[Source data Boundary: Start]

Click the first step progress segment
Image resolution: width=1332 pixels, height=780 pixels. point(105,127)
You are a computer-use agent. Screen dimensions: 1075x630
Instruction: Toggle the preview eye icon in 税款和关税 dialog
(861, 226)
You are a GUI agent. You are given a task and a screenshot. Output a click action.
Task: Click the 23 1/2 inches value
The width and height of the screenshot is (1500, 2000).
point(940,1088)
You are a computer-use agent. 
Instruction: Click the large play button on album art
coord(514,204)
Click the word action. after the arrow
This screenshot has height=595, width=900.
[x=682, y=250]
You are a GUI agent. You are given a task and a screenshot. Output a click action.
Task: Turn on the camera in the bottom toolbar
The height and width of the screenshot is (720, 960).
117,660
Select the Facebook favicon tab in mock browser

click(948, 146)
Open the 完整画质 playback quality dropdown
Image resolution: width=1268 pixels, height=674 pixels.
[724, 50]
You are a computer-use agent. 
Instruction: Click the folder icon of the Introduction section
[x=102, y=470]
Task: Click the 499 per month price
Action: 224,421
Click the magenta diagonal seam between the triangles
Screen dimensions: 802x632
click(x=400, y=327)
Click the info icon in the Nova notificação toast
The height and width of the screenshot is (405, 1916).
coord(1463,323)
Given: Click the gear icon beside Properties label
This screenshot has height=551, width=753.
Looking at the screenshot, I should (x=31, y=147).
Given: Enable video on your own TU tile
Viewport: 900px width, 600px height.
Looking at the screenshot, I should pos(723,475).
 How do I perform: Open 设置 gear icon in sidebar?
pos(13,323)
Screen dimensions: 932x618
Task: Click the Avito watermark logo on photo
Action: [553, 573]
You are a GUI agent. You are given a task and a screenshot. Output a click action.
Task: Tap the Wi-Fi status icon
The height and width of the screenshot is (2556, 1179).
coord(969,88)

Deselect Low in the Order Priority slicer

[Source data Boundary: End]

▶ **Work item**
Go back to the data above and please quote exactly, and only, the lines from the line with "Task: Turn on" through its last line.

▶ **Solved problem**
Task: Turn on the camera in the bottom toolbar
The height and width of the screenshot is (720, 960).
117,660
Select the Facebook favicon tab in mock browser

click(948, 146)
Open the 完整画质 playback quality dropdown
Image resolution: width=1268 pixels, height=674 pixels.
[724, 50]
You are a computer-use agent. 
Instruction: Click the folder icon of the Introduction section
[x=102, y=470]
Task: Click the 499 per month price
Action: 224,421
Click the magenta diagonal seam between the triangles
Screen dimensions: 802x632
click(x=400, y=327)
Click the info icon in the Nova notificação toast
The height and width of the screenshot is (405, 1916).
coord(1463,323)
Given: Click the gear icon beside Properties label
This screenshot has height=551, width=753.
Looking at the screenshot, I should (x=31, y=147).
Given: Enable video on your own TU tile
Viewport: 900px width, 600px height.
Looking at the screenshot, I should pos(723,475).
 How do I perform: Open 设置 gear icon in sidebar?
pos(13,323)
Screen dimensions: 932x618
Task: Click the Avito watermark logo on photo
Action: [553, 573]
You are a GUI agent. You are given a task and a screenshot. Output a click action.
Task: Tap the Wi-Fi status icon
The height and width of the screenshot is (2556, 1179).
coord(969,88)

Deselect Low in the Order Priority slicer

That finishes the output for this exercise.